→ WHAT THE TASK ASKS
Could you set down, exactly as they stand, only the lines from the one containing "United Arab Emirates - English (1086, 503)" through the end of the listing?
===== GIVEN DATA
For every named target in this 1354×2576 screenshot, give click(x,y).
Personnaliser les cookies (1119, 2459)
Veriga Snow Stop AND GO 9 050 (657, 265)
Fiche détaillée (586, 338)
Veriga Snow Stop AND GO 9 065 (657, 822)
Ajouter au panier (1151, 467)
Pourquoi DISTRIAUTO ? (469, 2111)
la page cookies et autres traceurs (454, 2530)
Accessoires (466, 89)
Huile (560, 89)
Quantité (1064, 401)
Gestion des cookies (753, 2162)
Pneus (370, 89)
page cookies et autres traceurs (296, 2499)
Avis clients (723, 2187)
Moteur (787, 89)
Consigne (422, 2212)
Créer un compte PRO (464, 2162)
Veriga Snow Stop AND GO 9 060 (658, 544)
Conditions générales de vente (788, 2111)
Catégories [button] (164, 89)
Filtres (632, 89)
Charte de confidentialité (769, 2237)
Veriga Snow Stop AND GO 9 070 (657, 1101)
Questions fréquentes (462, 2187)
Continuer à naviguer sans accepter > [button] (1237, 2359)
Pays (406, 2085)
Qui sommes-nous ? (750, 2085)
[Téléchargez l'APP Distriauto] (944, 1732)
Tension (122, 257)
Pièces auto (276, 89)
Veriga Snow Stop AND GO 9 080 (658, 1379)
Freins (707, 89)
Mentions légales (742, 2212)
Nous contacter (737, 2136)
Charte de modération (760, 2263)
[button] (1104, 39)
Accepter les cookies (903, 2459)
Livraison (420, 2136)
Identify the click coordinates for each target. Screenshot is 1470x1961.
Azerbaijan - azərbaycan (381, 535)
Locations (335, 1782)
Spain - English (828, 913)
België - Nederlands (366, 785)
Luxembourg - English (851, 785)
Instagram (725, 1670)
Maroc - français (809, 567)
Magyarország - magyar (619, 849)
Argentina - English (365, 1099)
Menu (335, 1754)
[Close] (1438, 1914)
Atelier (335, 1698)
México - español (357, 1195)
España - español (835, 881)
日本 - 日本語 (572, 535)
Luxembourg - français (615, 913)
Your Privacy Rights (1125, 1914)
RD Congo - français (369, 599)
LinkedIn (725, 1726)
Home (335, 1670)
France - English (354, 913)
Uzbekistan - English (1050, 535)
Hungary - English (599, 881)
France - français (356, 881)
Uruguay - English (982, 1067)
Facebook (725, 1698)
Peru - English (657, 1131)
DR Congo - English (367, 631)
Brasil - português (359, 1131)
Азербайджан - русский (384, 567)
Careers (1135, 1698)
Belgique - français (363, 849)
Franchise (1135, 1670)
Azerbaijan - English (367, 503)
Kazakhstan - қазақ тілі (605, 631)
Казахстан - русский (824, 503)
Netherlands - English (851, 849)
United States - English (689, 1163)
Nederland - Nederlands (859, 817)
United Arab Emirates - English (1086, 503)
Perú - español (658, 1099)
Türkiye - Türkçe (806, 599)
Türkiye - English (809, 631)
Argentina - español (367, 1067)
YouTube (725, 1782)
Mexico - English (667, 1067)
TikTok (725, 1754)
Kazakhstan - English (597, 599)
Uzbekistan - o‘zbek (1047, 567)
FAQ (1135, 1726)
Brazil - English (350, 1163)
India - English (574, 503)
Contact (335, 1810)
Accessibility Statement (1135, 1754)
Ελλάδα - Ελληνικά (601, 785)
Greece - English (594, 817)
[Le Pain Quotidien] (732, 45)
==========
→ RESPONSE AREA
United Arab Emirates - English (1086, 503)
Perú - español (658, 1099)
Türkiye - Türkçe (806, 599)
Türkiye - English (809, 631)
Argentina - español (367, 1067)
YouTube (725, 1782)
Mexico - English (667, 1067)
TikTok (725, 1754)
Kazakhstan - English (597, 599)
Uzbekistan - o‘zbek (1047, 567)
FAQ (1135, 1726)
Brazil - English (350, 1163)
India - English (574, 503)
Contact (335, 1810)
Accessibility Statement (1135, 1754)
Ελλάδα - Ελληνικά (601, 785)
Greece - English (594, 817)
[Le Pain Quotidien] (732, 45)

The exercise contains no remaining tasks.